TASK TO CARRY OUT: For every line in the data below that contains "computer", copy the line.

[Data items]
# # # # # # #
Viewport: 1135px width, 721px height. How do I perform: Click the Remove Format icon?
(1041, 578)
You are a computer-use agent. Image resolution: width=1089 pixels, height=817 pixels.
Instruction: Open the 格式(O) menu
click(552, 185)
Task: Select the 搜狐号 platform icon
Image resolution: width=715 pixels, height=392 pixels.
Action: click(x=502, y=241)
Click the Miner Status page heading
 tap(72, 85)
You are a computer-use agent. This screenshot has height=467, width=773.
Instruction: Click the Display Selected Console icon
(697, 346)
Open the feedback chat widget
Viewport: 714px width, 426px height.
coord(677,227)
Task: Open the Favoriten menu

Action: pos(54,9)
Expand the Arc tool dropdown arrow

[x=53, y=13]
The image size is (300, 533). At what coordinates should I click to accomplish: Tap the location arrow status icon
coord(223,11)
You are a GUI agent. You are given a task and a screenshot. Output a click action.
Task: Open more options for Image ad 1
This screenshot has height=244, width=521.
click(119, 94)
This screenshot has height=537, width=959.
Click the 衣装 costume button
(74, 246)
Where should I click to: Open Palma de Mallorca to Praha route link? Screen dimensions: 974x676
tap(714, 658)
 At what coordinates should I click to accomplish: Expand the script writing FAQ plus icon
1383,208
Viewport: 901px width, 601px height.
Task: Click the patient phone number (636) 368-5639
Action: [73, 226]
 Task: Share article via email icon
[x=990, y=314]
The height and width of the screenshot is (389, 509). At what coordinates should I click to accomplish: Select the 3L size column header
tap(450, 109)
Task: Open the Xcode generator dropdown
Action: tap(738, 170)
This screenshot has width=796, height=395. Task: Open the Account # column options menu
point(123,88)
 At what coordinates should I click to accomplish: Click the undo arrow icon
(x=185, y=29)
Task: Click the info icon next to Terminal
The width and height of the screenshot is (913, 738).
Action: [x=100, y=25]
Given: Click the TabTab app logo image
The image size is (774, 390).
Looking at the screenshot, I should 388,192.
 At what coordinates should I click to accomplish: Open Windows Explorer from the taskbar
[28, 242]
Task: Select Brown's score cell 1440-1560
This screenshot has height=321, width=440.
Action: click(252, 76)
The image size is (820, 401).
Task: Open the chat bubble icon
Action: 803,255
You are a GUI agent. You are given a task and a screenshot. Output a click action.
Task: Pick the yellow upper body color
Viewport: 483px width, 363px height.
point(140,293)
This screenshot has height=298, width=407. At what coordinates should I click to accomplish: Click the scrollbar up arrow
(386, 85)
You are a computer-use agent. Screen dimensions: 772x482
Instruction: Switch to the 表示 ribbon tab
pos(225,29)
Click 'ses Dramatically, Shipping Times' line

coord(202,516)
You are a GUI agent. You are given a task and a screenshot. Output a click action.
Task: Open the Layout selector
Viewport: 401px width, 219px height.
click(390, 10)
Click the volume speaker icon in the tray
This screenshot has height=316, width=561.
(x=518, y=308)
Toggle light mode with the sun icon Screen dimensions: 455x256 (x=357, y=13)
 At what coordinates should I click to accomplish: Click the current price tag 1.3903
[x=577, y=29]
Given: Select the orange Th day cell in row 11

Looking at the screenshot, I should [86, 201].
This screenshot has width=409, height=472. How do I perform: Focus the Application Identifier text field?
# # # # # # #
TASK ANSWER:
You are a computer-use agent. Image resolution: width=1089 pixels, height=817 pixels.
You are a computer-use agent. This screenshot has height=467, width=773.
You are a computer-use agent. Screen dimensions: 772x482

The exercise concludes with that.